Living it Loud

by

If you asked me what I came into this world to do, I will tell you: I came to live out loud.” —Emile Zola

No one lived more out loud, with more spirit and verve, than Molly.

If anything could surpass Molly’s genius, it was her irreverent wit. The one-two punch of this combined talent produced the best and most sparkling commentary for several decades in American journalism. Her style made total strangers across the land feel like she was their best friend.

And for those of us who had the great honor of being one of those friends, knowing Molly brought rare love and laughter and brilliant insight into our lives. I will never forget the time we were on a panel on women in journalism when a sweet young thing burbled that “I owe my career to these two ‘pioneer’ women.” Molly and I said in unison that “we left our covered wagons outside,” then proceeded to talk about the days when women reporters were hardly seen, let alone heard. I thought I was being halfway funny—but then Molly took over, and laughter erupted as she related her first meeting as a reporter with the intellectually and vertically challenged little men in the Texas Legislature. For anyone who doesn’t know, Molly was 6 feet tall in her bare feet. One of the legislators stood on tiptoes, reached way up, and barely managed to touch Molly’s shoulder, then drawled, “Hah honey, what’s a sweet little thang like yew doin’ in a business like this?”

Perhaps the worst marriage ever in journalism was when The New York Times hired Molly. Whatever prompted this career choice, Molly should have received the Purple Heart of journalism. The first indication that life was not going to be just swell in the corporate headquarters of the ever-so-beige Times was when she was rebuked for taking her shoes off, the better to concentrate on her prose.

As Molly always told it, she had endured such copy changes as “bosoms and buttocks” for her phrase “tits and ass” (even then the acceptable-to-everyone-but-The-New-York-Times title of a song in A Chorus Line). Like many of us who wrote for the Times, tears could fall at the breakfast table when we read for the first time the published results of an editor’s scalpel. On one such occasion, Molly saw her phrase “beer gut” changed to “protuberant abdomen.”

The great Times writer Warren Weaver once wrote a political opinion piece in which he was able to refer to a politician who had just changed course as a “political transvestite.” I asked him how in the hell that had ever passed inspection. He said he had followed the “rule for getting a good line in The New York Times.” It involved building a story carefully. “You write,” he said, “four paragraphs you know they will think are outrageous and that they will cut. By the time they get to the fifth they say, ‘Oh, hell, let’s give him one.'”

Molly bypassed such labors and went straight to the chase. She was covering a Colorado event that happened to be a chicken-plucking contest. As she said, “Something just came over me, and I couldn’t resist.” There, smack in the pages of The New York Times, was the phrase: “gang pluck.”

The ever-excitable editor Abe Rosenthal shouted at Molly, “We know what you were trying to say!
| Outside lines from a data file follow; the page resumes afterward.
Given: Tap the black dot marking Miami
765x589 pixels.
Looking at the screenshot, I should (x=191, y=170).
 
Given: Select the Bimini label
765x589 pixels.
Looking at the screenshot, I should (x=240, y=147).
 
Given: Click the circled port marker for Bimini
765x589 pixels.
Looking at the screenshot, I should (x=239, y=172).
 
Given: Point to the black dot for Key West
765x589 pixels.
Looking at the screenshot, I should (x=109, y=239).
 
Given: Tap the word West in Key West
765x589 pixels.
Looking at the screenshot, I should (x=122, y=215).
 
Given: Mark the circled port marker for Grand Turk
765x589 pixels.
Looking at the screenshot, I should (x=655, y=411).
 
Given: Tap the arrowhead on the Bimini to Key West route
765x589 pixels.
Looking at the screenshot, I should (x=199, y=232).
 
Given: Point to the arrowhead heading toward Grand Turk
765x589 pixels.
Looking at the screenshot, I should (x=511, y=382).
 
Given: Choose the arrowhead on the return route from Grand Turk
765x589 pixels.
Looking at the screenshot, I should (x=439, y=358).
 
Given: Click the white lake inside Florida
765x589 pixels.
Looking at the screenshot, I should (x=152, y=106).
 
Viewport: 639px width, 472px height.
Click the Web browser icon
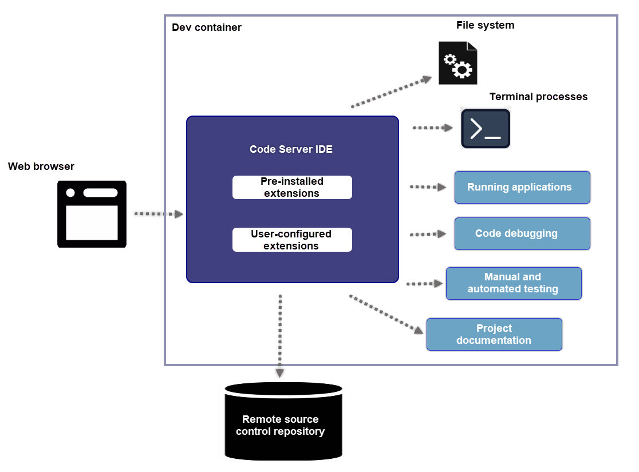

We know what you were trying to do to The New York Times!”

Molly said ever so dryly, “Oh Abe, you are one smart man.”

Exit Molly Ivins.

It has been an everlasting disgrace that establishment, mainstream venues like The New York Times and The Washington Post so often overlooked the greatness of Ivins’ prose to settle for canned and cautious commentary.
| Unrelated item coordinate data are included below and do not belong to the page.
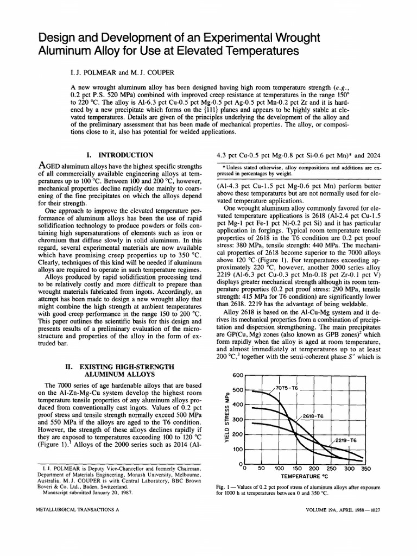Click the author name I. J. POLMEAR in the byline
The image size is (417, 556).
click(x=97, y=72)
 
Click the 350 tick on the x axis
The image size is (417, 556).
click(x=365, y=468)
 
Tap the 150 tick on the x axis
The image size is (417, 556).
click(x=297, y=468)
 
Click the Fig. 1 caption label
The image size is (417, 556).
click(x=223, y=488)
Molly could be tough, but she was also one of the kindest and most generous of friends. In the 36 years that I have known her, she has been Aunt Moll to countless children, including mine, a surpassingly funny friend who was kind enough to laugh at your attempts with head thrown back and that brilliant smile, the first to call when you are in trouble and, for many years, the last to keep going until the saloon’s last call.

When I think of Molly, I think of this comment by someone who remains anonymous about how one should live one’s life: “Alas for those who cannot sing, but die with all their music in them.” Molly sang out strong. And she also did the following in spades: “Let us treasure the time we have and resolve to use it well, counting each moment precious—a chance to apprehend some truth, to experience some beauty, to conquer some evil, to relieve some suffering, to love and be loved, to achieve something of lasting worth.”

We will always, always love you, Molly.

Journalist and author Myra MacPherson has written several books, most recently All Governments Lie!: the Life and Times of Rebel Journalist I.F. Stone.